ときめき爆弾注意報1
秋が深まり、冬の気配が忍び寄る頃。
リュシアンと晴れて恋人になったエミリーはこの日、昼食を共にするために食堂を訪れていた。
縦長のテーブルがずらりと並ぶ広い食堂は天井が高く、大きな窓から陽光が差し込んで明るい。昼食時はいつも大勢の生徒で混みあうが、今日は人の多さとは別な理由で騒がしかった。
「あちらの席が空いているようだ。行ってみよう」
「はい、リュシアン様」
リュシアンの隣でトレイにのせた食事を運んでいると、四方八方から視線を感じた。
秋祭りの日にリュシアンと手を繋いで帰寮したという噂は光の速さで校内を駆け巡り、エミリーは難攻不落の高嶺の花を射止めた女生徒として一躍有名になった。
またとない幸運を掴んだご令嬢の顔を一目見たいと、わざわざBクラスまで見学に来る者たちまでいたほどだった。
(リュシアン様とはこれまで何も接点がなかったし、事情を知らない人達が驚くのは当然よね)
元々エミリーと面識があり、交流のあった友人たちは驚きつつも祝福してくれた。けれど、他の大多数の――特に婚約者の座を欲していたご令嬢方にとっては、腑に落ちない展開だったようだ。
傍目には家柄血筋以外に目立った長所はなく、容姿・成績ともに人並みのエミリーだ。突然リュシアンの恋人として隣にいるようになったことに疑念を抱き、訝しげな視線を向けて来る者がいても不思議ではない。
(でも、王太子殿下のお心遣いのおかげで、想像していたよりも穏やかに過ごせているわ)
不穏な空気を一早く察知したヴィクトルは、あえて大勢の人前でリュシアンとエミリーの関係を祝福した。さらに、何か困ったことがあれば率先して力になると約束してくれたのだ。
内心はどうあれ、王太子殿下の意に背いてまで批判するような者はいない。ヴィクトルには本当に感謝してもしきれなかった。
(それに何より、リュシアン様ご自身が私との関係を公にし、大切にしてくださっている)
リュシアンは名門公爵家の跡継ぎかつ優秀な魔法使いであり、人望もある。教師の信頼も厚い校内屈指の実力者として名が通っているため、わざわざ進んで彼の怒りを買おうとする者もおらず、結果としてエミリーは守られていた。
ひとつだけ予想外だったのは、時々、一部の女生徒たちから尊敬の眼差しを向けられるようになったことだ。
どうやら彼女たちはエミリーにだけ向けられるリュシアンの甘い笑みを目撃し、鉄仮面と比喩されていた彼とのギャップに衝撃を受けたようだ。
誰にも引き出せなかったリュシアンの笑顔を引き出し、独占する一見平凡なエミリーの存在は、恋愛に奥手な女生徒たちにとって希望の象徴――という大げさな話を、コレットが面白そうに笑って聞かせてくれた。

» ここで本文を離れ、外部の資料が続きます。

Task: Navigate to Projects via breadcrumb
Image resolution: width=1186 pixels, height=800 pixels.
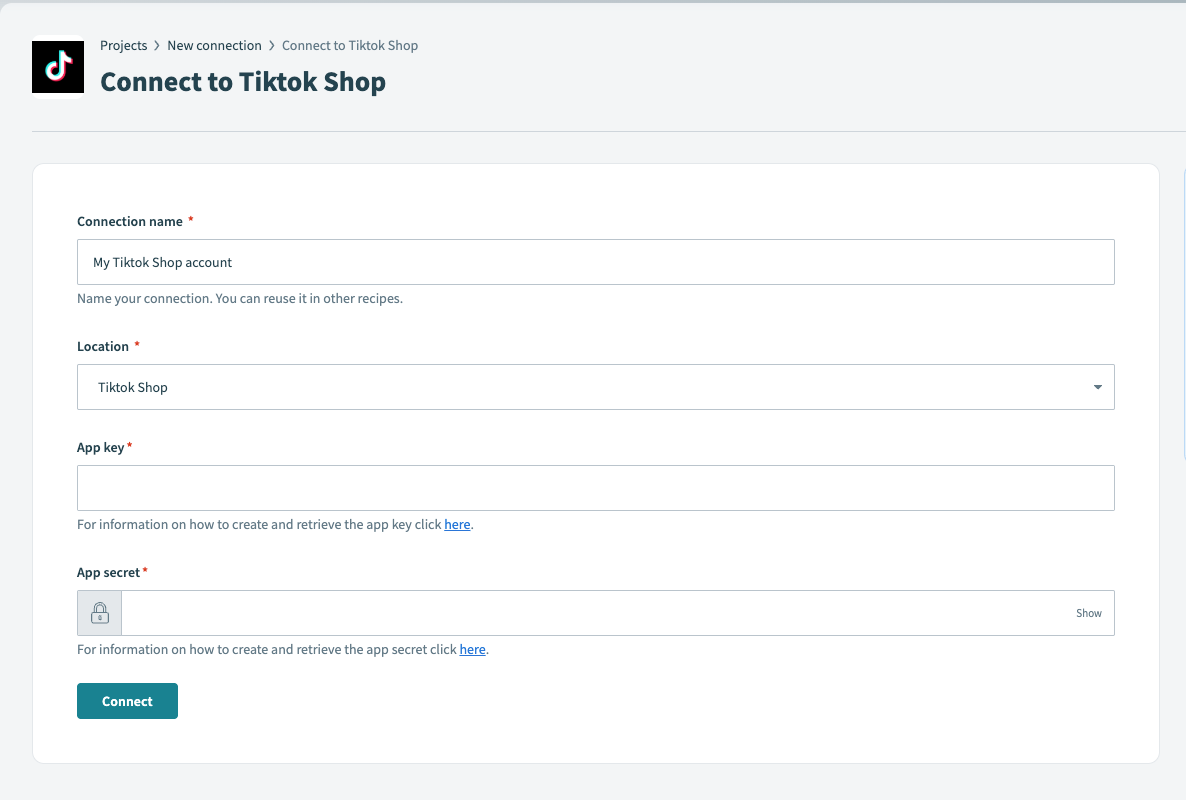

(好意的に受け入れてもらえるのは嬉しいし、ありがたいけど……ちょっと複雑な気分。
リュシアン様に気兼ねなく笑っていただきたいと思っているのに、私に向けてくださる特別な笑顔を他の人に見せたくないとも思う。
人前で笑顔を見せられるようになってきたことを喜ぶ気持ちも本当なのに。恋って難解ね)
自分の新しい一面を発見してふふっと笑みを零すと、リュシアンが「ん?」と瞳で問いかけてきた。
「すみません。大したことではないのですが、少し考え事をしていました」
「そうか。物思いに耽っている時の顔も、何気なく笑みを零す時の仕草も、君は全てが愛らしいな」
(ん”ん”っ)
エミリーへの想いを隠す気のないリュシアンが、キラキラと眩い眼差しを向けてくる。
恋人になってからというもの、リュシアンはちょっとした発言や仕草に対しても「可愛い」「綺麗だ」などと感嘆し、人目を憚らずエミリーを褒め殺すのでだんだん精神が参ってきている。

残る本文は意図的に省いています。